Ляпунов выслушал вологодских дворян, суровый и бесстрастный, как Господь Бог, спросил:

– Вы люди вологодские?

– Вологодские.

– Важские?

– Важские.

– Так пусть ваше будет вашим.

И выдал грамоты на владение землей, деревнями, реками, озерами, лесами, лугами.

В двадцатых числах мая под Москвой объявился Ян Сапега. В росписи его войска значилось 4734 человека воинов, но обозных людей и всяческих слуг было еще тысяч восемь-девять.

Свой стан Сапега разместил на Поклонной горе и начал торги.

Ляпунов прислал к нему своего сына Владимира спросить, за кого ныне пан воевода.

– За истину, – был ответ.

Сапегина истина стоила дорого: желал быть гетманом ополчения, а это означало – выбить из Кремля одних поляков ради других поляков.

Ляпунов не поторопился сунуть голову в ярмо, но и Сапега, закинув удочку в реку, сеть ставил в озере. К нему на Поклонную гору тайно приезжал Гонсевский.

– Ясновельможный пан наместник, – сказал Сапега с наигранной прямотой солдата. – Мои рыцари так долго воюют, что забыли о цели войны.
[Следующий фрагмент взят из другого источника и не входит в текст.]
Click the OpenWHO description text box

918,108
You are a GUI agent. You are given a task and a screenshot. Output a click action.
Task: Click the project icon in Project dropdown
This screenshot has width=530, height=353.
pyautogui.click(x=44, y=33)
Они желают за свой кровавый труд не меди – медь на себе носить тяжело, – но золота. Заплатите нам, ваша милость, и употребляйте нас по своему усмотрению.

– Откуда взяться деньгам, когда мы окружены?

– Но окружены в русской сокровищнице! Пожалуйте нам пару Мономаховых шапок. Каждый русский царь ковал золотой колпак по своей голове.

– Сокровища у бояр.

– Так возьмите!.. Я ведь могу, сговорясь в цене с Ляпуновым, ударить по тылам вашей милости.

– У нас нет тыла, пан Сапега, но у нас есть король. Нам обещана помощь.

– Его величество слово сдержит. Вот только как скоро… Две короны, две горсти серебра в руки – и мы в полном распоряжении вашей милости. Или в полном распоряжении господина Ляпунова.

Гонсевский недаром был послом, стерпел. Удивляя Сапегу, просил принять в свое войско большую часть кремлевского гарнизона.

– Голодные рты, – объяснил наместник Москвы. – Для обороны нам достаточно трех тысяч. Пройдите по хлебным уездам. Добытый вами хлеб спасет не только защитников Кремля, но великое будущее Речи Посполитой.

– Ваша милость верует в великое будущее?

– Наша Москва – наша Россия, – сказал Гонсевский. – Боюсь, королю достаточно Смоленска, но, получив Смоленск, он один Смоленск и получит. Однако, если король слеп, зачем же нам завязывать себе глаза?

– Две Мономаховы шапки! – повторил свое условие Сапега.

– Придете в Кремль, там и возьмете. – Гонсевский устало закрыл глаза. – Я охотно уступлю вашей милости наместничество.

Соединясь с оголодавшим кремлевским воинством, Сапега с ходу взял Братошино, ограбил, прошел мимо Троице-Сергиева монастыря, захватил Александровскую слободу, где некогда, схватясь со Скопиным-Шуйским, чуть не потерял все свое войско, передохнул и осадил Переславль-Залесский.